To repeat: the price of Progressive support was for the Conservatives to call an inquiry into the Liberals, and M. J. Coldwell was appointed chairman.
Coldwell maintained he had seen no concrete proof of connections between Conservatives and the Klan until after the election. That is despite his having witnessed events like this:
“Coldwell himself recalled being introduced to [Dr. John H.] Hawkins at the Kitchener Hotel during the 1929 election campaign. He was leaving a radio studio in the hotel when [Conservative Leader J. T. M.] Anderson and Hawkins were coming in, and after the introduction they chatted about the campaign for a while. It was only later that Coldwell learned that Hawkins was the Imperial Wizard of the Klan.”
According to Pitsula, hard proof of Conservative - Klan collusion was only confirmed later, in the form of a membership list that came to light as a side-effect of Coldwell’s inquiry.
“Two employees were fired and the wife of one appealed to Coldwell to get her husband's job back. He had, she said, joined the Ku Klux Klan on instructions from the government to provide it with inside information. She gave Coldwell a complete membership list of the Regina organization.
“I was astounded at the number of highly placed Conservatives who were on that list,” Coldwell said, adding that he had destroyed the list when he left Regina for Ottawa twenty years later.”
Consider, for a moment, that in popular Canadian political mythology, that “progressives” who established the CCF and the NDP are supposed to be opposed to conservatives more than anyone.
You would think that such a list in the hands of a political opponent would be more than political dynamite – it would be a political volcanic eruption.
You would think that if Coldwell and the Progressives or the other parties he was aligned with opposed the KKK, or wanted to expose the Conservatives, they had an opportunity – maybe even an obligation – to make the names of members known. Coldwell would certainly have found out the people in all parties who were on that list – not just Conservative. He didn’t make it a campaign issue.
In Martin Robin's Shades of Right: Nativist and Fascist Politics in Canada 1920-1940 he cites a truly chilling passage:
“Klan membership lists were filled with the names of Tory supporters, and their meetings attended and harangued by party activists. According to Dr Walter D. Cowan, the Klan treasurer, Regina Conservative elected for Long Lake to the House of Commons in the general election of 1930, and columnist for the Regina Standard, the Klan was 'the most complete political organization ever known' in the West. 'Every organizer in it is a Tory,' he wrote R.B. Bennett. 'It cost over a thousand dollars a week to pay them. I know it for I pay them. And I never pay a Grit. Smile when you hear anything about this organization and keep silent.”

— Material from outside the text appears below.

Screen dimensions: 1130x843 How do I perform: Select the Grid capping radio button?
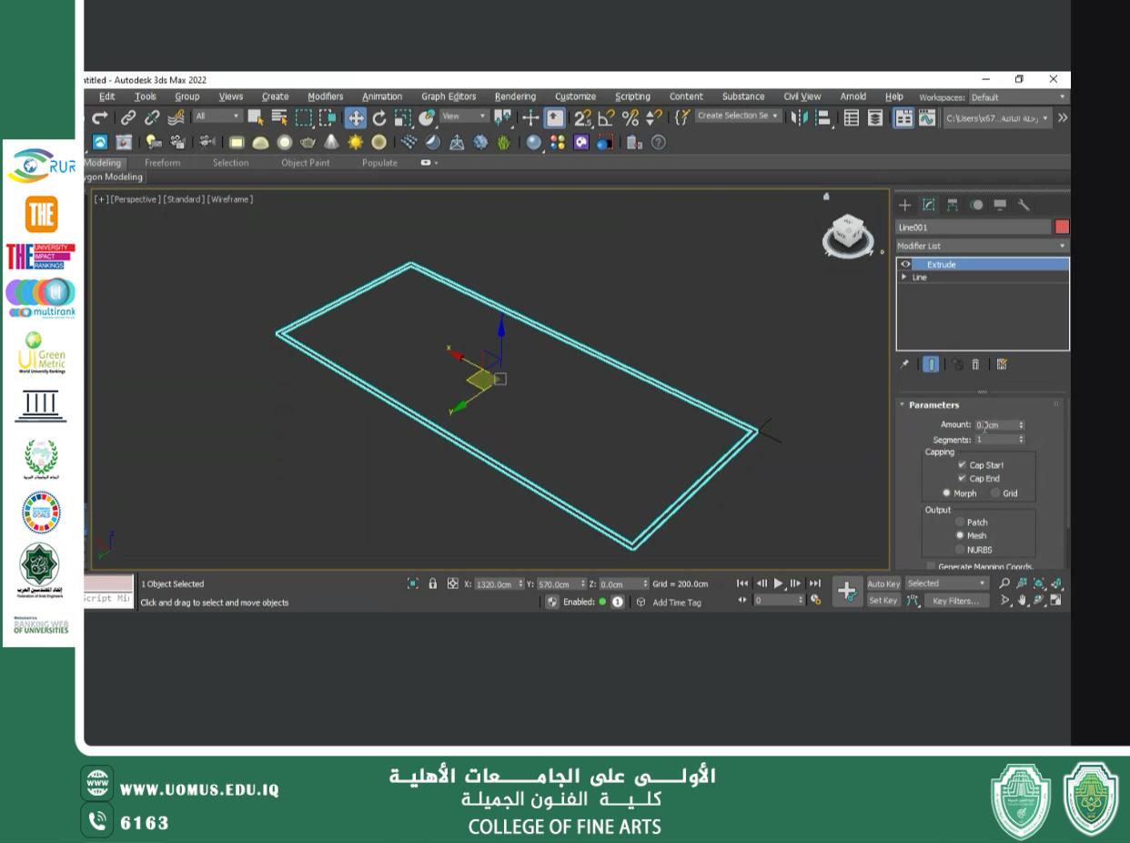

Coldwell was put in charge of an investigation into corruption at the Weyburn Mental Hospital, which made national headlines - though Coldwell, as a sitting Alderman with political ambitions, may not have been the most impartial judge.
The local MLA for Weyburn, Robert Sterritt Leslie, was a Progressive. He was Minister of Knox Presbyterian Church in Weyburn and spent most of his time as MLA as Speaker of the House. He also publicly “expressed his hope that eugenic sterilization would soon be part of a solution to the problem of a constantly growing hospital population.”
Again, the rail and the KKK played a role – there had been an influx of Americans on the rail lines and the area around Weyburn had one of the strongest concentrations of KKK associations.
This was the political environment in Saskatchewan that a young Tommy Douglas found himself moving into in 1930 from Brandon, Manitoba. Douglas was moving to Weyburn.